**Requirements:**
A. From the Juneteenth passage, extract the text between "Lincoln’s Emancipation Proclamation" and "would enforce it.", inclusive, reproducing it word for word.
B. List every other name for Juneteenth that the Juneteenth passage gives.

+++ Passage

On June 19, 1865, Maj. Gen. Gordon Granger arrived in Galveston Bay, Texas, with 2,000 Union troops with a message for the more than 250,000 enslaved Black people there.

They were finally free.

Juneteenth, also known as Freedom Day, Jubilee Day, Emancipation Day or the Second Independence Day, celebrates African-American freedom in the United States. Wednesday marks the fourth year that Juneteenth has been a federal holiday.

It’s also the fourth year that Florida has declined to make it a state holiday.

What is Juneteenth?

Lincoln’s Emancipation Proclamation freed enslaved people in the United States as of Jan. 1, 1863.

But it was left up to slaveowners to tell their enslaved people about their new freedom, and many of them simply ignored it since at the time it couldn’t be enforced in secessionist states under Confederate control, according to the National Museum of African American History and Culture. It took nearly 2½ years with many people still enslaved until Granger assured the newly freed residents of Galveston that Union troops would enforce it.

++++++
+++ Source data

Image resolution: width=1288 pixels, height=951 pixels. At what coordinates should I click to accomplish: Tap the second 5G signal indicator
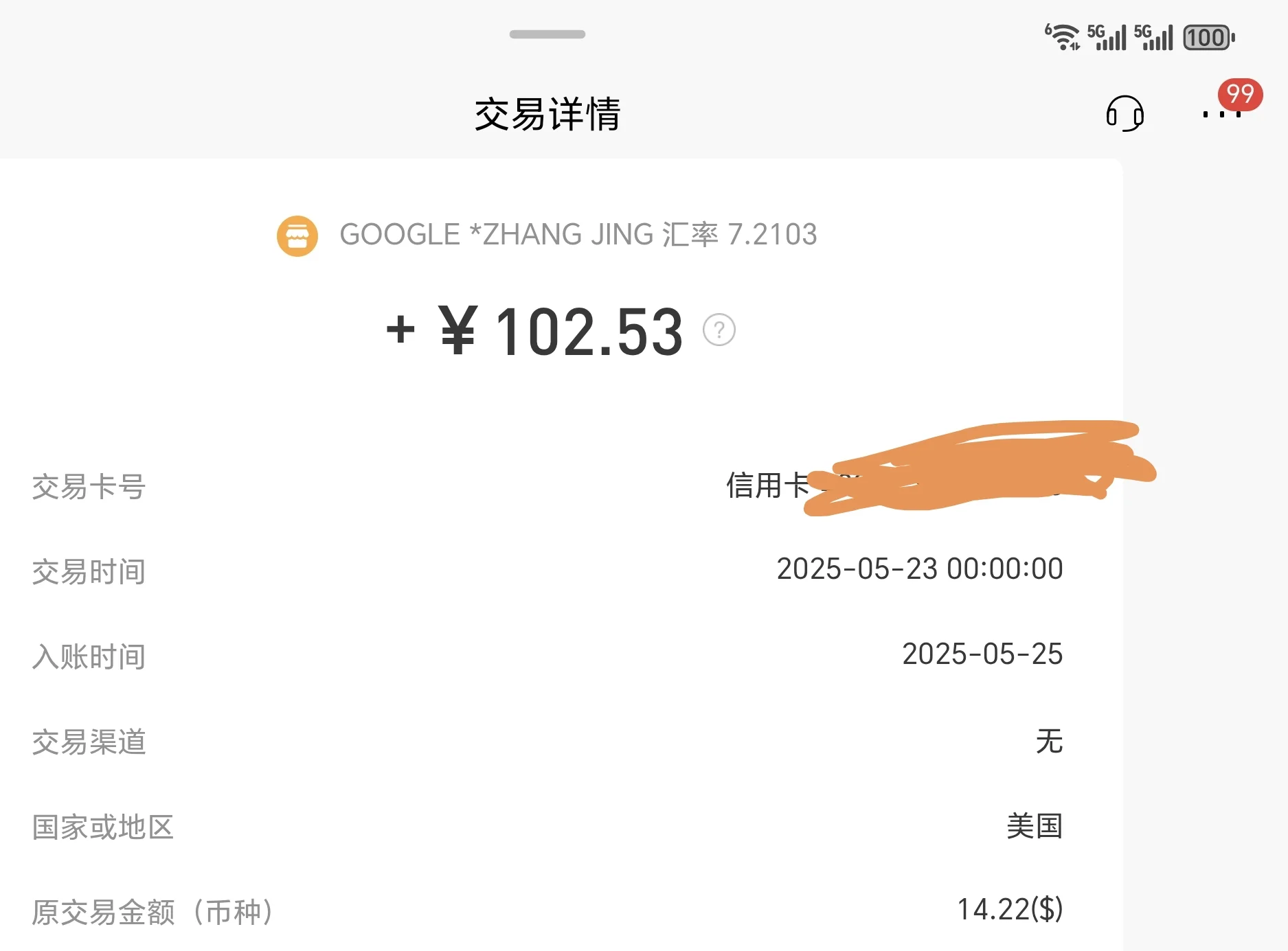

++++++

**Responses by task:**
A.
Lincoln’s Emancipation Proclamation freed enslaved people in the United States as of Jan. 1, 1863.

But it was left up to slaveowners to tell their enslaved people about their new freedom, and many of them simply ignored it since at the time it couldn’t be enforced in secessionist states under Confederate control, according to the National Museum of African American History and Culture. It took nearly 2½ years with many people still enslaved until Granger assured the newly freed residents of Galveston that Union troops would enforce it.

B.
Freedom Day
Jubilee Day
Emancipation Day
Second Independence Day